• WORK INSTRUCTION: Every line of the entries below from the one containing "EN (747, 9)" to the one containing "[Pesquisar no site] (692, 43)", both ends included, must be written out exactly. No other line belongs in the answer.

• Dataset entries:

Segment Open

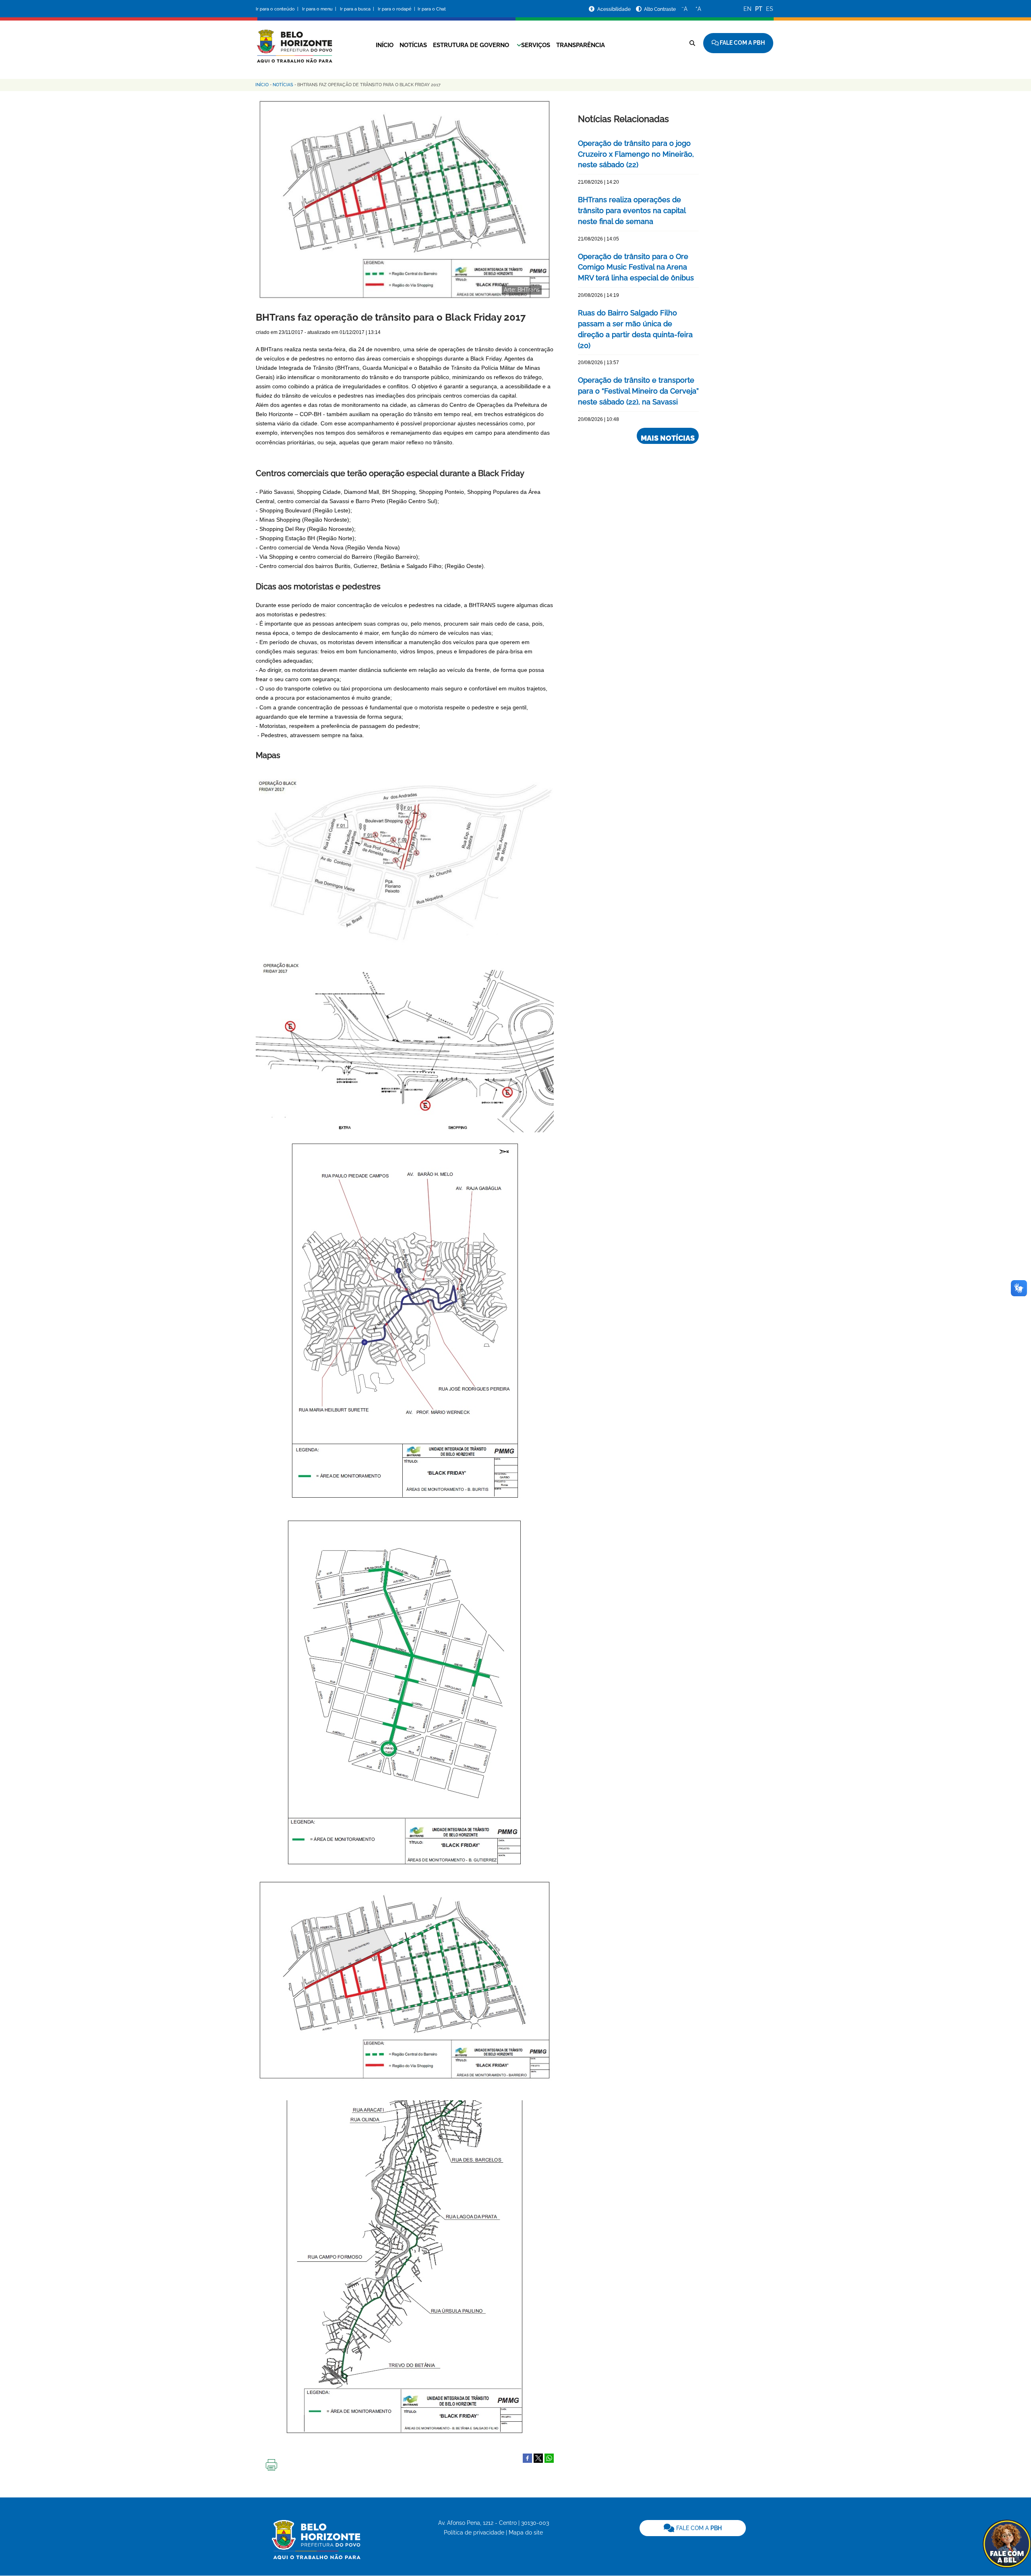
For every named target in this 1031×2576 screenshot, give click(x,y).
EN (747, 9)
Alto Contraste (660, 9)
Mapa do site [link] (526, 2532)
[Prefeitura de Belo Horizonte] (294, 41)
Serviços (535, 45)
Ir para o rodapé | (397, 9)
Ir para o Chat (432, 9)
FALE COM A (698, 2528)
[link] (693, 2528)
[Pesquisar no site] (692, 43)
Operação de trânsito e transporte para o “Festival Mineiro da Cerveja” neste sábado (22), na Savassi (638, 391)
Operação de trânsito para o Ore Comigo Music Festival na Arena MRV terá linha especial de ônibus (636, 267)
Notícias (413, 45)
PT (758, 9)
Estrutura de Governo (471, 45)
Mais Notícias (668, 438)
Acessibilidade (614, 9)
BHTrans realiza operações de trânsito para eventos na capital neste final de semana (631, 210)
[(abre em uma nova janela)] (538, 2457)
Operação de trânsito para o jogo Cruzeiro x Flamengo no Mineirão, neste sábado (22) (636, 154)
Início (384, 45)
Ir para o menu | (320, 9)
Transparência (580, 45)
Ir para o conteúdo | (278, 9)
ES (769, 9)
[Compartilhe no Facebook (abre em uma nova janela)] (527, 2457)
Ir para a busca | (358, 9)
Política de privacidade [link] (474, 2532)
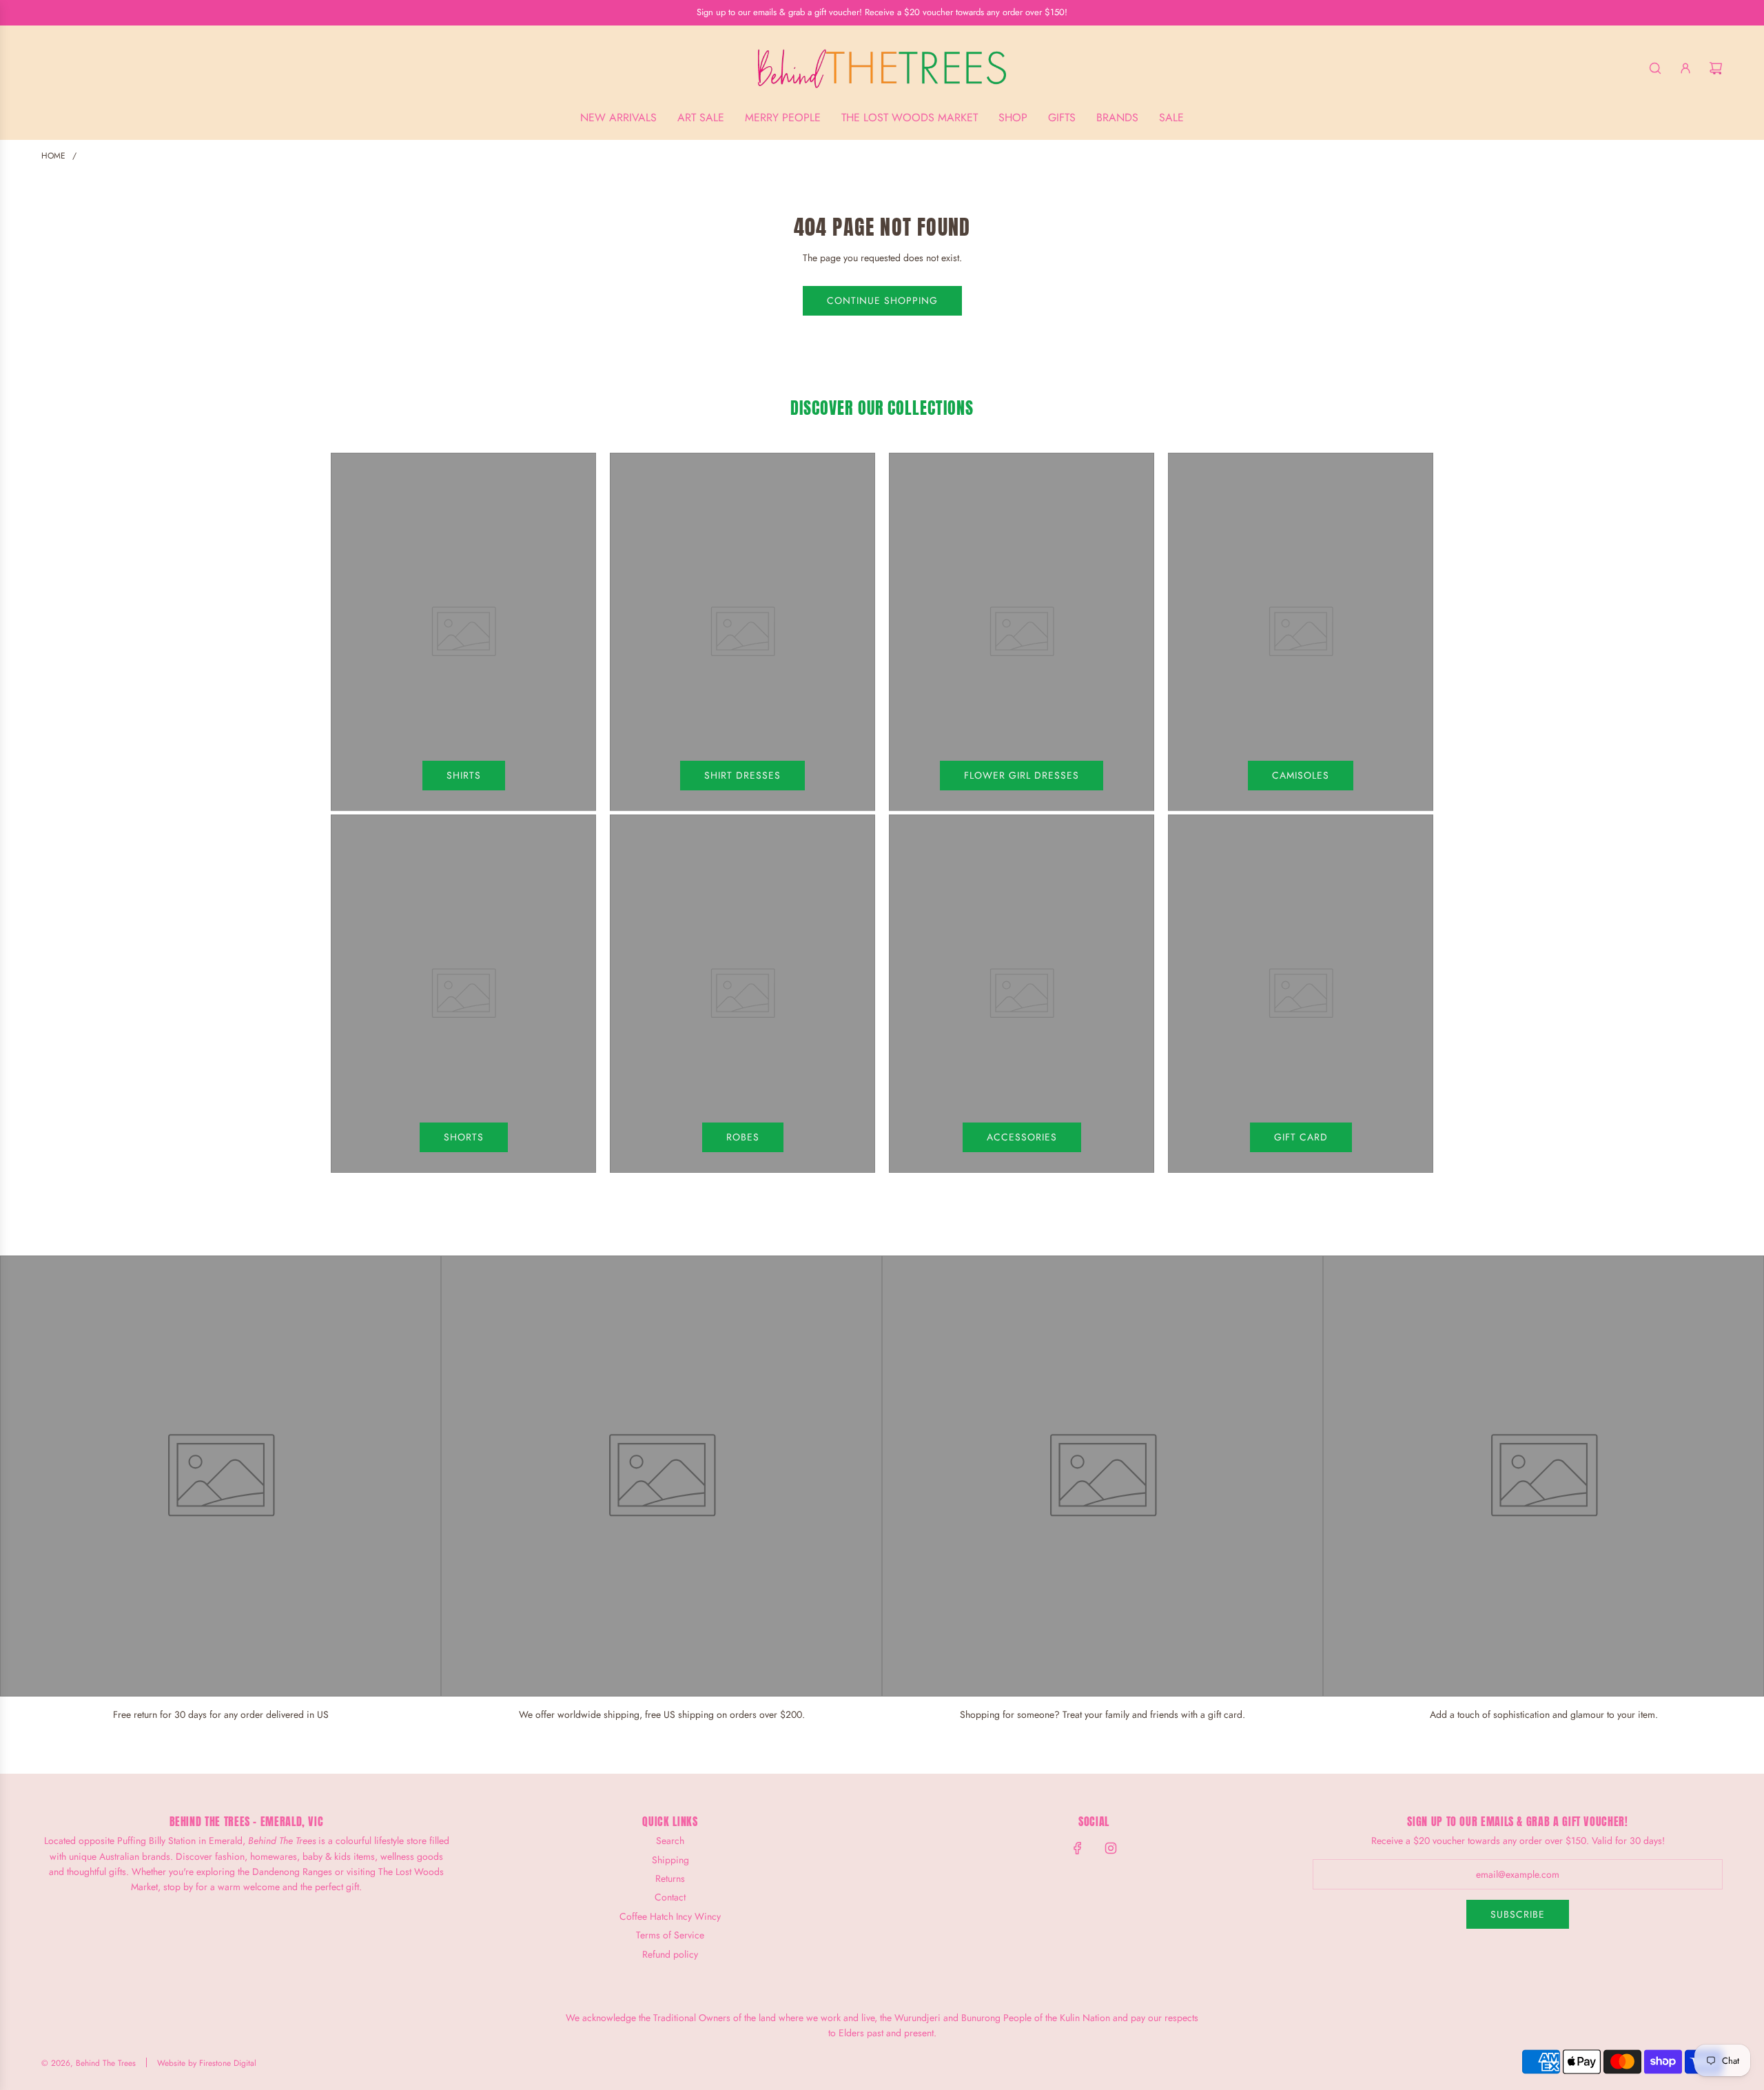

Segment Closed

• EXERCISE OUTPUT:
EN (747, 9)
Alto Contraste (660, 9)
Mapa do site [link] (526, 2532)
[Prefeitura de Belo Horizonte] (294, 41)
Serviços (535, 45)
Ir para o rodapé | (397, 9)
Ir para o Chat (432, 9)
FALE COM A (698, 2528)
[link] (693, 2528)
[Pesquisar no site] (692, 43)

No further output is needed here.